Neben dem im Materiengesetz normierten Strafrahmen ist gemäß § 19 VStG Grundlage für die Bemessung der Strafe stets das Ausmaß der mit der Tat verbundenen Schädigung oder Gefährdung derjenigen Interessen, deren Schutz die Strafdrohung dient und der Umstand, inwieweit die Tat sonst nachteilige Folgen nach sich gezogen hat. Überdies sind die nach dem Zweck der Strafdrohung in Betracht kommenden Erschwerungs- und Milderungsgründe, soweit sie nicht schon die Strafdrohung bestimmen, gegeneinander abzuwägen. Auf das Ausmaß des Verschuldens ist besonders Rücksicht zu nehmen. Unter Berücksichtigung der Eigenart des Verwaltungsstrafrechtes sind die Bestimmungen der §§ 32 bis 35 des Strafgesetzbuches sinngemäß anzuwenden.
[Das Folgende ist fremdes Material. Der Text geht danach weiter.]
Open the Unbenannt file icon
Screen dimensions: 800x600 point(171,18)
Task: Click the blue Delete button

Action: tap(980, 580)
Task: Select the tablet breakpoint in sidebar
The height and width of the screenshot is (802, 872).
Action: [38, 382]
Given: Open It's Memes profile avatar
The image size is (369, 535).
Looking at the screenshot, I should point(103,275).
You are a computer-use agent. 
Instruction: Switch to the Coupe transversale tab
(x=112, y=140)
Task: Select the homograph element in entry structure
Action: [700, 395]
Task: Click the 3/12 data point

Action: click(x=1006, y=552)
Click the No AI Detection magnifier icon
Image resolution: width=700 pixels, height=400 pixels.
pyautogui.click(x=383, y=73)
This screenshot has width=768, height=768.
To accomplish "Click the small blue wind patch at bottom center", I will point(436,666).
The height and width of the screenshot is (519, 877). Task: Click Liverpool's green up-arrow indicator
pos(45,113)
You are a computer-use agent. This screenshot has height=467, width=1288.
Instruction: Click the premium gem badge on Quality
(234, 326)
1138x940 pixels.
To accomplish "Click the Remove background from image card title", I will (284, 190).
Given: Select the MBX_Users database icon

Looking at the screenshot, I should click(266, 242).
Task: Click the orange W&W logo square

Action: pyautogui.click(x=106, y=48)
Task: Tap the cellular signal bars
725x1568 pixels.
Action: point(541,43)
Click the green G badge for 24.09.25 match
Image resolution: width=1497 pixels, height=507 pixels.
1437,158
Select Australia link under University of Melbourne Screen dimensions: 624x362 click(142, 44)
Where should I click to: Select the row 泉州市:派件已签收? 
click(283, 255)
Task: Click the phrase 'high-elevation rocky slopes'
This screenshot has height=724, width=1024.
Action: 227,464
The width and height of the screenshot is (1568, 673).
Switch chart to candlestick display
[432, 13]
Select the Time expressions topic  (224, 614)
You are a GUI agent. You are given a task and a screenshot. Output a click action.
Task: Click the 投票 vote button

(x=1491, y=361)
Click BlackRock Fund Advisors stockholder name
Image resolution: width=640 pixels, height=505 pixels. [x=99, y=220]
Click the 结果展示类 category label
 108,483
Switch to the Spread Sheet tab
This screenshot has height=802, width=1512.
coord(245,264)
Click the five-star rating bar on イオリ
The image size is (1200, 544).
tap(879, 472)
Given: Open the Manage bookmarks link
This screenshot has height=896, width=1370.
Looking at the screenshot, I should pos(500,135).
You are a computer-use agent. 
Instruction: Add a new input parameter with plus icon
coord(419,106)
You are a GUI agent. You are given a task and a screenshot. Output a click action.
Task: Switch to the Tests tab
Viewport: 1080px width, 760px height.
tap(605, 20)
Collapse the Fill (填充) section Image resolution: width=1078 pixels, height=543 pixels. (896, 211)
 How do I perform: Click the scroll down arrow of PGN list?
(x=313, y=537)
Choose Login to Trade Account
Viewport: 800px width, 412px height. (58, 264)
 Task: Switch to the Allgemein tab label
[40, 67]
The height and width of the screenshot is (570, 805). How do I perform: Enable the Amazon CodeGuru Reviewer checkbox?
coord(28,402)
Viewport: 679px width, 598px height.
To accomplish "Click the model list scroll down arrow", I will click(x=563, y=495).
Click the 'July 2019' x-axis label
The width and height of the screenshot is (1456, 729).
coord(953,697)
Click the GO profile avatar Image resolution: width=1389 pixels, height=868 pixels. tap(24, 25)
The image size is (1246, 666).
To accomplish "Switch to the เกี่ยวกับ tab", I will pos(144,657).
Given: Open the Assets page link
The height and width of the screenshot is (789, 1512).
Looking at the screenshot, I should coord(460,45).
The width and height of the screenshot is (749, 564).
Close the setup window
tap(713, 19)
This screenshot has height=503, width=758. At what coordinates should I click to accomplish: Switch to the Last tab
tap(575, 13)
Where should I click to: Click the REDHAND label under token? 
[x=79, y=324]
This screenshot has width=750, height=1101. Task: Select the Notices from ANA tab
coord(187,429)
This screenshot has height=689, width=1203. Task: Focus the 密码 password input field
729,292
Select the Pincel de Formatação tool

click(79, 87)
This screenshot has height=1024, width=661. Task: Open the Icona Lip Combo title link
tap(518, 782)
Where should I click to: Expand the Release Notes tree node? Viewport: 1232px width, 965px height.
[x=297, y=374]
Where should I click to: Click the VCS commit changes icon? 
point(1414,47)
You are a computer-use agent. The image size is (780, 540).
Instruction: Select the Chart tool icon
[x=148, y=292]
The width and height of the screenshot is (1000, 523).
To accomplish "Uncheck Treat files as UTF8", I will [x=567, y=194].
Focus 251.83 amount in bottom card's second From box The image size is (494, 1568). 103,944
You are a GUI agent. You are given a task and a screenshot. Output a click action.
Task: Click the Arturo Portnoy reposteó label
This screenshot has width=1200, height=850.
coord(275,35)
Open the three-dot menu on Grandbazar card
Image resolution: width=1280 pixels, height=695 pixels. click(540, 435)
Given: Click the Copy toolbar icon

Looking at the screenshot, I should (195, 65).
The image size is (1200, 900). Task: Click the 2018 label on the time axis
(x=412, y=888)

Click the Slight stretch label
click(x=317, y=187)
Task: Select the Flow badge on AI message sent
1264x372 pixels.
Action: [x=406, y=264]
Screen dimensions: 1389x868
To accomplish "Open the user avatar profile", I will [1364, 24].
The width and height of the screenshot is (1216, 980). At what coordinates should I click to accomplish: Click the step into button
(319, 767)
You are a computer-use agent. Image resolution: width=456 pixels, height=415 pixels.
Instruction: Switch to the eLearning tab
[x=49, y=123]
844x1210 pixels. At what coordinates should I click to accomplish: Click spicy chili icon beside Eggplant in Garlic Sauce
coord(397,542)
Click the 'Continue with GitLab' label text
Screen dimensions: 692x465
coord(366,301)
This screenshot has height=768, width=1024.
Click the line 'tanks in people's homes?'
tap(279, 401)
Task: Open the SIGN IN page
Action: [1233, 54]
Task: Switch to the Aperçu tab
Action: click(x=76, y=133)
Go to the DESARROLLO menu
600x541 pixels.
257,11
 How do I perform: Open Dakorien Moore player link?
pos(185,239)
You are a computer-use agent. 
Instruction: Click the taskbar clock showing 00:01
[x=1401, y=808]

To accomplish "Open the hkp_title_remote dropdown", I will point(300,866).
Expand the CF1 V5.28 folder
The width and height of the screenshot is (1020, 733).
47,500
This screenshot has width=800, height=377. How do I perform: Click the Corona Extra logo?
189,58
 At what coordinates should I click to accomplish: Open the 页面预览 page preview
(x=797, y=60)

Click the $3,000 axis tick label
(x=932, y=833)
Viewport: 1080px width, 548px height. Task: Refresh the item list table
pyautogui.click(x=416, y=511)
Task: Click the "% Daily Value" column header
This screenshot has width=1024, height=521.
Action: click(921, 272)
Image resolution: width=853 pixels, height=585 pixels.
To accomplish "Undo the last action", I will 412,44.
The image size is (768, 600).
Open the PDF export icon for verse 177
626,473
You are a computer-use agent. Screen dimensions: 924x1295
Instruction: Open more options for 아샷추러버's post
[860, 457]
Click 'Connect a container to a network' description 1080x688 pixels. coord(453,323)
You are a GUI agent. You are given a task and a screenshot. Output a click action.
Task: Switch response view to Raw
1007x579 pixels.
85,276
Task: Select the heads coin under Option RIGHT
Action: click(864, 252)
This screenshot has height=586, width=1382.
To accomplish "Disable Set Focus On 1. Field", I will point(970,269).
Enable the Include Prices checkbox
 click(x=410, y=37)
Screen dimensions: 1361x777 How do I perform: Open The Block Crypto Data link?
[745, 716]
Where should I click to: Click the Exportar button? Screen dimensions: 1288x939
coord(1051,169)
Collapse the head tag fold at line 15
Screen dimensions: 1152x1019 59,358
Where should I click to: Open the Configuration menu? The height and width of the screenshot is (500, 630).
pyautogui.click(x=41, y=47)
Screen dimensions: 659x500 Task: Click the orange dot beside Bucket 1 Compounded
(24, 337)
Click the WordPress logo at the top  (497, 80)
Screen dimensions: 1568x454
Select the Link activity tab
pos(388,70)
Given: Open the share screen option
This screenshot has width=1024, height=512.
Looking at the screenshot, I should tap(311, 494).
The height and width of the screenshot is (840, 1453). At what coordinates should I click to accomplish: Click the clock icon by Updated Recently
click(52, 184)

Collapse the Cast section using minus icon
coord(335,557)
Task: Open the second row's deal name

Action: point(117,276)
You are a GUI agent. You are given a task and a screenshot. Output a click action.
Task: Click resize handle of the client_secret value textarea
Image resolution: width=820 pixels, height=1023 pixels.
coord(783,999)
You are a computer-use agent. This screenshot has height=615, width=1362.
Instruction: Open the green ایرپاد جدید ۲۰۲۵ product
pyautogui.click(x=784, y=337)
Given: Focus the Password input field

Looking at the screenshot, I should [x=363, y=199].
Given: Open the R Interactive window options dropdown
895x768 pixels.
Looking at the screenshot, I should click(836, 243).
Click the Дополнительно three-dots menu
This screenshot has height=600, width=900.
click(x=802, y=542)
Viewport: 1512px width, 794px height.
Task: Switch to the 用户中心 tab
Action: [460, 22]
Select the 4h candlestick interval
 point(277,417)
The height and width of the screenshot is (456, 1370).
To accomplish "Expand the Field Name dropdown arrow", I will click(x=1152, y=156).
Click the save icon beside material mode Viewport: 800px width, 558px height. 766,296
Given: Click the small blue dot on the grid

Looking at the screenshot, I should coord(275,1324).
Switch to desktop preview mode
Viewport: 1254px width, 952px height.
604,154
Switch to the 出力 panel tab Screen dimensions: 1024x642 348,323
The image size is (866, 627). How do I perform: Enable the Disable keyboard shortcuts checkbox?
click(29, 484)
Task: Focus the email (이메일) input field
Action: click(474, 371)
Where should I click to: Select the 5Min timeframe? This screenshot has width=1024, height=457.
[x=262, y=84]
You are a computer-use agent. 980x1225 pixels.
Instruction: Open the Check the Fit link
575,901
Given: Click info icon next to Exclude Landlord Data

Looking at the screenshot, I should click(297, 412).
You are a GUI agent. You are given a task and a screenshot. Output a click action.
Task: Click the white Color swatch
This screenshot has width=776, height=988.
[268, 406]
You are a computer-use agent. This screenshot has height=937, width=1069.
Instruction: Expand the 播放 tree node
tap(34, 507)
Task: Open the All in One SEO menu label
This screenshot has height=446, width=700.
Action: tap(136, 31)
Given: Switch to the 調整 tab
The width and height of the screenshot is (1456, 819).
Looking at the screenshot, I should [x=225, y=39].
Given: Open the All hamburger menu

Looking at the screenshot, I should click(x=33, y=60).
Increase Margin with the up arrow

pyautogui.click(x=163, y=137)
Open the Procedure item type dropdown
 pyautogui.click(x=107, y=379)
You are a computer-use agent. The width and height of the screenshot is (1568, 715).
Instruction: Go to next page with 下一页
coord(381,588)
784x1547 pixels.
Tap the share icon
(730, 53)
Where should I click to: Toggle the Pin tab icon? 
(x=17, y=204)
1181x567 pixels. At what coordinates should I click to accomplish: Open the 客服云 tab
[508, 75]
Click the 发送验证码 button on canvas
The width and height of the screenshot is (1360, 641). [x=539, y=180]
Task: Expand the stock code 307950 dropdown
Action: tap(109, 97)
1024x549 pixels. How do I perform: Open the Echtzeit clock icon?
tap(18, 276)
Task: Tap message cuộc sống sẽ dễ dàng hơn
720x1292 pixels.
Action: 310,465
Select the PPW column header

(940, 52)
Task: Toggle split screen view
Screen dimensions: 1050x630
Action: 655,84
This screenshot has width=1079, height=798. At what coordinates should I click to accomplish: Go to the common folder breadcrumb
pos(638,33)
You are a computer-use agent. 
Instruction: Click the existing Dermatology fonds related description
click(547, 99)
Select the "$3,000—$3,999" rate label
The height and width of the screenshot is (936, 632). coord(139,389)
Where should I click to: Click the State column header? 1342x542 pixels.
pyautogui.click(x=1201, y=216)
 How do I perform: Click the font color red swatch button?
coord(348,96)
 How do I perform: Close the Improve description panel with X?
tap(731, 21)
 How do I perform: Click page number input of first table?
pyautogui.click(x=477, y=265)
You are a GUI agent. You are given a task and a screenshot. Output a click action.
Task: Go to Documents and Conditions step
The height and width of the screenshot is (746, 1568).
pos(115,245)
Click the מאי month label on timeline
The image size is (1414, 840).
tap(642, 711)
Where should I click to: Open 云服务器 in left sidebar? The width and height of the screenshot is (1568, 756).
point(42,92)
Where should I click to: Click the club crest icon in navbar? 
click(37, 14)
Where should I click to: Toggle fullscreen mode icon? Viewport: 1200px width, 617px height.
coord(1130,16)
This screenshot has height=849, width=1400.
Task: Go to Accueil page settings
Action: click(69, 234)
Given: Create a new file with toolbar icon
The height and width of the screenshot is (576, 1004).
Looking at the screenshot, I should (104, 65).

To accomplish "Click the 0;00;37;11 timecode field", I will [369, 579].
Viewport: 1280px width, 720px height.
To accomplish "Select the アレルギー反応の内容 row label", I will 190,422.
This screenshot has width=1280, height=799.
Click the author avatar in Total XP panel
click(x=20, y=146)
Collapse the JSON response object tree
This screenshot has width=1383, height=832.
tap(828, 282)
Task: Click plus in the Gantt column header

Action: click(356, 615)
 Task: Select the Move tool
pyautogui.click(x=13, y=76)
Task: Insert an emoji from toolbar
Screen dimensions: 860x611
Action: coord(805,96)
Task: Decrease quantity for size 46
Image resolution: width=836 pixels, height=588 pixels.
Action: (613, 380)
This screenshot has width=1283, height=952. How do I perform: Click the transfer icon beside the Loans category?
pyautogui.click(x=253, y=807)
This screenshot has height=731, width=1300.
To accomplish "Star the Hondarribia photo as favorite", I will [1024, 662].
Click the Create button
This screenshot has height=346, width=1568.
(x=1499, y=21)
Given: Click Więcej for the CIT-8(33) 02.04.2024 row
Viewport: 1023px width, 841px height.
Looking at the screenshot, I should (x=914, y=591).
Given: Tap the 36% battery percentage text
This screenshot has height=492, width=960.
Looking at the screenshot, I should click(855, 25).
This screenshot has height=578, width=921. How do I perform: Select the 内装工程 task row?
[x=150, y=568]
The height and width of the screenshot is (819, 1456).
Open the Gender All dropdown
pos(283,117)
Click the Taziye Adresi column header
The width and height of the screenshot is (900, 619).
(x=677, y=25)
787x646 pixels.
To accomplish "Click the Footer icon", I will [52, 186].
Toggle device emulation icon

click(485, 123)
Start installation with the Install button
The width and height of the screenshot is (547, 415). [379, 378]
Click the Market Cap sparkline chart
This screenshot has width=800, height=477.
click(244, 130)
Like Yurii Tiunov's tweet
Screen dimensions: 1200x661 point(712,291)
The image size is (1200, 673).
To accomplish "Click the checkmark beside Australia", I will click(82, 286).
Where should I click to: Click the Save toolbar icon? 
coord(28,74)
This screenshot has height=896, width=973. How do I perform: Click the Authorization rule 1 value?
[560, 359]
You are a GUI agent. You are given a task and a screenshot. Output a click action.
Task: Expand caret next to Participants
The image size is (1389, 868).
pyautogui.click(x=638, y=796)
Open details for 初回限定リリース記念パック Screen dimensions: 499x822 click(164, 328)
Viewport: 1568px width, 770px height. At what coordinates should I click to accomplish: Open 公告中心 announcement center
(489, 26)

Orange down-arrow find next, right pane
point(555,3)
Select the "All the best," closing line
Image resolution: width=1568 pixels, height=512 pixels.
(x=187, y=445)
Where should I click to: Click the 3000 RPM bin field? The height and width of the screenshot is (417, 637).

Die Einkommens-, Vermögens- und Familienverhältnisse des Beschuldigten sind bei der Bemessung von Geldstrafen zu berücksichtigen.

Der Strafrahmen reicht gemäß § 99 Abs. 3 bis zu 10.000 S.

Im Hinblick auf die gravierende Geschwindigkeitsüberschreitung ist das Ausmaß der mit der Tat verbundenen Gefährdung der Verkehrssicherheit ein eklatant hohes. Eine Geschwindigkeitsüberschreitung dieser Art würde bei Hinzutreten erschwerender Umstände die Verhängung der Höchststrafe rechtfertigen. Nach der Aktenlage jedoch sind, zumal die einschlägige Übertretung aus dem Jahre 1987 schon als getilgt anzusehen ist, keine erschwerenden Umstände als gegeben anzunehmen. Auch mildernde Umstände liegen nicht vor. Weder der Termindruck, noch die Ortsunkundigkeit (widersprechend hiezu auch nicht die am 19. Februar 1992 behauptete Ortskundigkeit) sind Milderungsgründe. Die Pfändung des Einkommens auf das Existensminimum verbunden mit der Sorgepflicht für eine außereheliche Tochter wurde berücksichtigt. Im übrigen ist diesbezüglich ein Regulativ im Verwaltungsstrafgesetz dergestalt vorgesehen, als ein Antrag auf Ratenzahlung oder Aufschub gewährt werden kann, sollte dieser entsprechend begründet sein.

II. Die Reduzierung der Verfahrenskosten ist gesetzlich begründet.

Rechtsmittelbelehrung:

Gegen diesen Bescheid ist eine weitere Berufung unzulässig.

Hinweis:

Gegen diesen Bescheid kann innerhalb von sechs Wochen ab der Zustellung eine Beschwerde an den Verwaltungsgerichtshof oder an den Verfassungsgerichtshof erhoben werden. Sie muß von einem Rechtsanwalt unterschrieben sein.